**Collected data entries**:
※

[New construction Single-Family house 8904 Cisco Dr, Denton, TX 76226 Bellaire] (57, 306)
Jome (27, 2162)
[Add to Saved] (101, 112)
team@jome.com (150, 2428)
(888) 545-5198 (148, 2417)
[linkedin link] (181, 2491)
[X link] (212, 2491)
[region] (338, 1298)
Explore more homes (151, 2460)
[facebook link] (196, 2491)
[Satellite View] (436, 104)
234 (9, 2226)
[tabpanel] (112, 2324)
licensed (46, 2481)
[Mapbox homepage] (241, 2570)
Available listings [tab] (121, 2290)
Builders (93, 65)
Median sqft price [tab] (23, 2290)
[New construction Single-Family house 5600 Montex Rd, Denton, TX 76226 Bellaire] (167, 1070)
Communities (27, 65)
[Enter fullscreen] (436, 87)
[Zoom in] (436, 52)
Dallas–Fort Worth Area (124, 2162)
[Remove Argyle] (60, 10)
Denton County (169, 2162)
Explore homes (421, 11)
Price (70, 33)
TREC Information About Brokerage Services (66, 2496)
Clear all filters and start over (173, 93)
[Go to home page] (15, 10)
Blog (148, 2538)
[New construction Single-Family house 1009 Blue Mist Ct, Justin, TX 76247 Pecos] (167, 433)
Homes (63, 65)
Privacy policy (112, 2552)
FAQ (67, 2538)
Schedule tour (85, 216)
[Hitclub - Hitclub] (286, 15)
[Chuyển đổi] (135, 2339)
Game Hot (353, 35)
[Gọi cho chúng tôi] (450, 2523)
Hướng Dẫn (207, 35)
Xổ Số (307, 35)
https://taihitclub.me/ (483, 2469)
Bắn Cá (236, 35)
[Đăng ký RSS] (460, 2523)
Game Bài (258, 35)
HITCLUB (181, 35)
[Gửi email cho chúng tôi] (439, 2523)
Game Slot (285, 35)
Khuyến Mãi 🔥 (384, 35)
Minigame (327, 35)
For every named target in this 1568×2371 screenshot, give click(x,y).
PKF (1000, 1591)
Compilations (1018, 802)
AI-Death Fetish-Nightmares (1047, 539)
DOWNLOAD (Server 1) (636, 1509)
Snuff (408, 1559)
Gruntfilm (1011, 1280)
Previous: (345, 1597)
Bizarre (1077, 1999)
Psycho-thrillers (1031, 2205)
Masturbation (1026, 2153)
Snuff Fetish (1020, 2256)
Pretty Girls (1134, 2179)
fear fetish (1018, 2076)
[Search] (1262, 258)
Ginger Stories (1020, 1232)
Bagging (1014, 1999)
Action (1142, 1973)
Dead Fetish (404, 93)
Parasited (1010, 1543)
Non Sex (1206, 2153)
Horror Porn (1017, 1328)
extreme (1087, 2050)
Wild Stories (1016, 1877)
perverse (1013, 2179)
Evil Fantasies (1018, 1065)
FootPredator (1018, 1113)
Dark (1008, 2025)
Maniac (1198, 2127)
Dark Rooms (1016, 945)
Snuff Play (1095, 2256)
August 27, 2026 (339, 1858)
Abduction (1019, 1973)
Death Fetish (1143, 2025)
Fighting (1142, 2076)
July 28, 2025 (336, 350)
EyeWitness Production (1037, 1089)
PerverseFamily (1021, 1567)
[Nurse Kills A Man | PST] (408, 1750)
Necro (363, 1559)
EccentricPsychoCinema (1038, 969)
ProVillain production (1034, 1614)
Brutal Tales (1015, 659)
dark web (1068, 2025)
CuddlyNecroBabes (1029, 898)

※

**EXERCISE**: In the data above, which lines lie between the line with "[Enter fullscreen] (436, 87)" and the line with "Parasited (1010, 1543)", inclusive? Print those lines exactly and nothing else.

**THE ANSWER**:
[Enter fullscreen] (436, 87)
[Zoom in] (436, 52)
Dallas–Fort Worth Area (124, 2162)
[Remove Argyle] (60, 10)
Denton County (169, 2162)
Explore homes (421, 11)
Price (70, 33)
TREC Information About Brokerage Services (66, 2496)
Clear all filters and start over (173, 93)
[Go to home page] (15, 10)
Blog (148, 2538)
[New construction Single-Family house 1009 Blue Mist Ct, Justin, TX 76247 Pecos] (167, 433)
Homes (63, 65)
Privacy policy (112, 2552)
FAQ (67, 2538)
Schedule tour (85, 216)
[Hitclub - Hitclub] (286, 15)
[Chuyển đổi] (135, 2339)
Game Hot (353, 35)
[Gọi cho chúng tôi] (450, 2523)
Hướng Dẫn (207, 35)
Xổ Số (307, 35)
https://taihitclub.me/ (483, 2469)
Bắn Cá (236, 35)
[Đăng ký RSS] (460, 2523)
Game Bài (258, 35)
HITCLUB (181, 35)
[Gửi email cho chúng tôi] (439, 2523)
Game Slot (285, 35)
Khuyến Mãi 🔥 (384, 35)
Minigame (327, 35)
For every named target in this 1568×2371 screenshot, give click(x,y).
PKF (1000, 1591)
Compilations (1018, 802)
AI-Death Fetish-Nightmares (1047, 539)
DOWNLOAD (Server 1) (636, 1509)
Snuff (408, 1559)
Gruntfilm (1011, 1280)
Previous: (345, 1597)
Bizarre (1077, 1999)
Psycho-thrillers (1031, 2205)
Masturbation (1026, 2153)
Snuff Fetish (1020, 2256)
Pretty Girls (1134, 2179)
fear fetish (1018, 2076)
[Search] (1262, 258)
Ginger Stories (1020, 1232)
Bagging (1014, 1999)
Action (1142, 1973)
Dead Fetish (404, 93)
Parasited (1010, 1543)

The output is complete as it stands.